I remember feeling utterly bummed out when I first saw it, so cruel and superficial were the characters, so selfish their actions, such a pessimistic view of men and women and their attitude to sex, love and fidelity.  So I watched through metaphorical fingers this second time, being recently single myself and decidedly heart-broken, and not really wanting to believe that all men are such bastards.  (As a woman who is not quite as fickle, though nor sadly as beautiful, as Julia Roberts’ Anna, I can reassure myself that the film doesn’t, at least, speak for all women.) 

Somehow, this time round I liked it more.  The characters are still largely loathsome – you start quite liking Clive Owen (if only because he’s not cheating on anybody when he hooks up with Roberts – though the trigger for their encounter doesn’t exactly present him as a paragon of gentlemanly intention), then the rug is pulled with the revelation of his own indiscretion with the “whore” in New York, and his subsequently misogynist and vile interaction with Alice (a superb Natalie Portman) in the strip club.  Similarly, Anna wins us in the beginning as she rebuffs Jude Law’s adulterous advances – but then ricochets back and forth between the two men in a completely unsympathetic and unflatteringly cold portrayal of a woman who doesn’t really know what she wants.  Jude Law’s Dan is a bit of a weak-chinned weasel throughout the film, and yet ends up rejected and alone.  Still, did I think of him kindly as I switched off the telly and went to bed?  No.  He had it coming!

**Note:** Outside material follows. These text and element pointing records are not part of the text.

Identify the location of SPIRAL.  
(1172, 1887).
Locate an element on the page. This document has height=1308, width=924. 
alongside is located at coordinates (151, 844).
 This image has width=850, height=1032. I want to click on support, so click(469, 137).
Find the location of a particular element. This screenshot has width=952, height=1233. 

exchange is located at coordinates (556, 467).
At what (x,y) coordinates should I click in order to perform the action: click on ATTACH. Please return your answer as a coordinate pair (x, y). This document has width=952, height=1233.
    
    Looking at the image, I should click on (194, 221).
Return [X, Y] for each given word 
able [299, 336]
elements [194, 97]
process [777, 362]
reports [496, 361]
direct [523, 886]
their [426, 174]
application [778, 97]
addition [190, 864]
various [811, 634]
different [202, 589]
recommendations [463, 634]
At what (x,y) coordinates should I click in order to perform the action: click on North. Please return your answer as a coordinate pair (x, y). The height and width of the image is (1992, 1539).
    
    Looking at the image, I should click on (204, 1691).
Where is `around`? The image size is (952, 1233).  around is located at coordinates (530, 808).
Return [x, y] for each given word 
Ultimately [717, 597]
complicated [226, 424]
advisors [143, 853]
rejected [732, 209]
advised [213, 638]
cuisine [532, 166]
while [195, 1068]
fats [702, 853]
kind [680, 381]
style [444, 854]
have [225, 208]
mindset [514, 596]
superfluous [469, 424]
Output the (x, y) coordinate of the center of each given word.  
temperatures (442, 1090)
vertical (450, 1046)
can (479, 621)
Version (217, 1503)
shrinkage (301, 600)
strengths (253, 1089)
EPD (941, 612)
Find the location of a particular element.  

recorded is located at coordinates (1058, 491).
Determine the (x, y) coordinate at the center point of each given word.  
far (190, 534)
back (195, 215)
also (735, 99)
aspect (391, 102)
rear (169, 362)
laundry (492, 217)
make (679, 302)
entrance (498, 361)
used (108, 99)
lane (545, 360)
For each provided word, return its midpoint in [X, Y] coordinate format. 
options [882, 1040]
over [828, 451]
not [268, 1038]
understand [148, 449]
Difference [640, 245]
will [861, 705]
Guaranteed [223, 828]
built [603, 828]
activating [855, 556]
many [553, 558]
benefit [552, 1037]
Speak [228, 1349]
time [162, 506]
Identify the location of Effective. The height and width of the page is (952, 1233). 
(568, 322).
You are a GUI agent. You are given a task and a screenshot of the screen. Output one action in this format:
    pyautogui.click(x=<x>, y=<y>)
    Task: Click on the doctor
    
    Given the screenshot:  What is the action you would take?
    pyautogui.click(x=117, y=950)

But that’s the story.  And putting the plot aside, as a film I thought this was terrific.  The acting is consistently excellent, and the characters’ delivery of their lines (even those that suggested they were suddenly transported to a West End stage, rather than on a set in Clerkenwell) was punchy, realistic and totally riveting.  All four actors portrayed the darker side of their characters with neither sympathy nor judgement, which is no mean feat when playing people as odious as this.  In managing to keep it real, the audience is swept along with their romantic travails, and still cares about what happens (even if one doesn’t care about the individual him or herself). 

If it doesn’t enhance my view of modern love, and only increases my fear that humans are, at heart, potentially weak-willed and unfaithful, at least it restores my faith in the power of good writing and the well-told story of human frailty.